Купила за павильоном еще шаль крыжовенного цвета (глаза Мапы точно такие): толстая татарка, озираясь на суровых дворников, сидела-вязала на продажу. Правда, за шаль пришлось поторговаться, настойчиво, но шепотом, чтобы генеральши не расслышали. Зато ямщику Ольга сказала громко: «К Чехову».
Ее встретила Мапа. В огромной обтрепанной соломенной шляпе и высоко подоткнутом фартуке она распоряжалась в саду.
– Вы к нам, э-э-э… – замешкалась Мапа.
И тут – лучше и Алексеев бы не поставил – Арсений внес на дорожку ее чемодан.
За полгода, с тех пор как Ольга сидела здесь на скамейке, в каком-то помрачении, не зная, где оставить записку, сад Чехова распушился. Даже груша, бедная груша, укоренилась, готовилась цвести. Ольга, следуя за Мапой в дом, пробежалась пальцами по веткам, погладила дощатое сидение.
– Надеюсь, в гостевой вам будет удобно, – проговорила Мапа, отпирая входную дверь (с гордостью, как показалось Ольге).

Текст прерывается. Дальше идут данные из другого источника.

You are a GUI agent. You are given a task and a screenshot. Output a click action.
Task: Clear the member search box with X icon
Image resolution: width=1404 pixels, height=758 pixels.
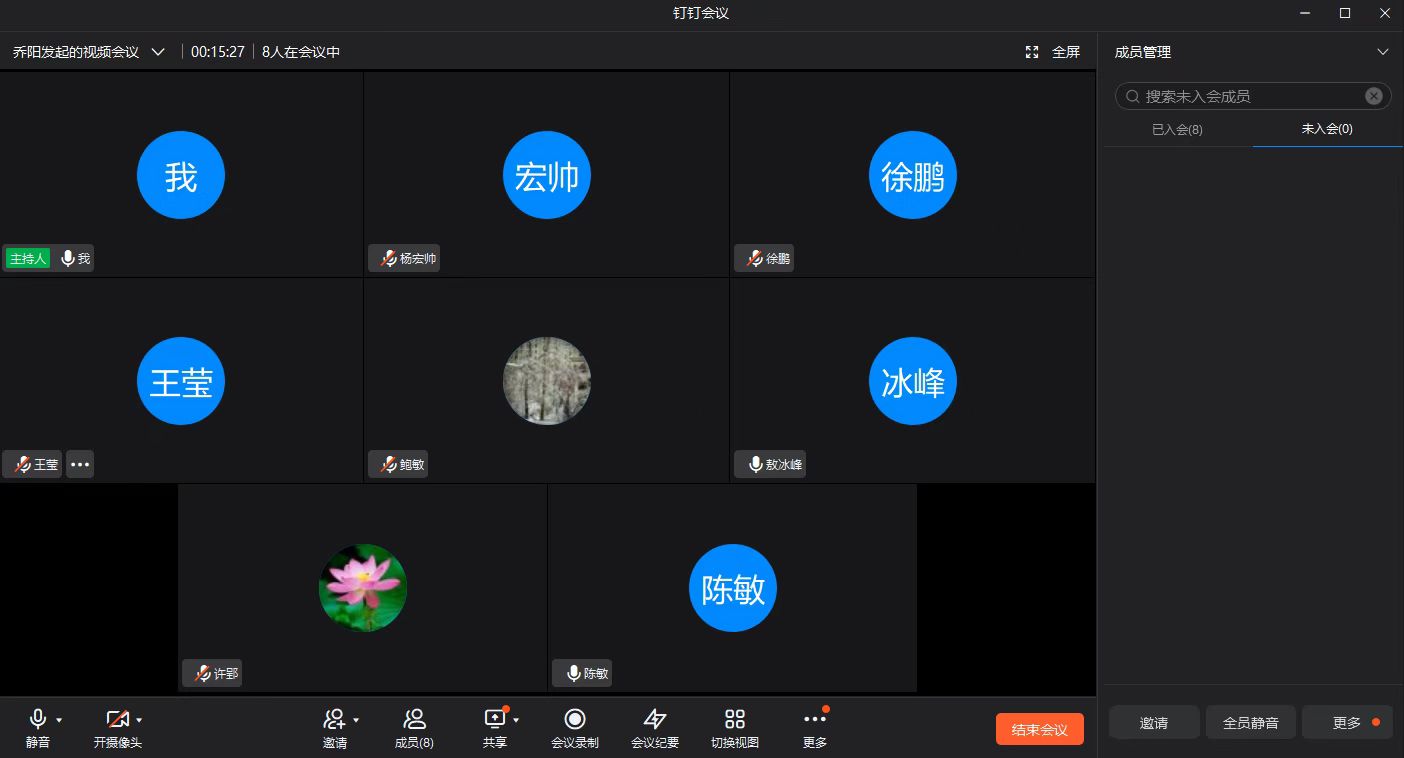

На веранде вскоре засуетились: шуршали оберточной бумагой, расставляли посуду на столе, который назывался «сороконожкой», раскладывали по блюдцам пирожные с кремом. Были поздравления с успехом, объятия с мамашей, Евгенией Яковлевной. Она всё любовалась связкой перца: решила, Ольга привезла его из самого Севастополя.
– Примерьте, Маша, к вашим глазам, – Ольга раскинула шаль так, как художник представляет свою лучшую работу, с деланым равнодушием.
– Неужели сами вязали? – восхитилась мамаша.
Ольга промолчала.
– Вряд ли, – сказал, застыв в дверях веранды, Чехов.
Никто не слышал, как он спустился по лестнице.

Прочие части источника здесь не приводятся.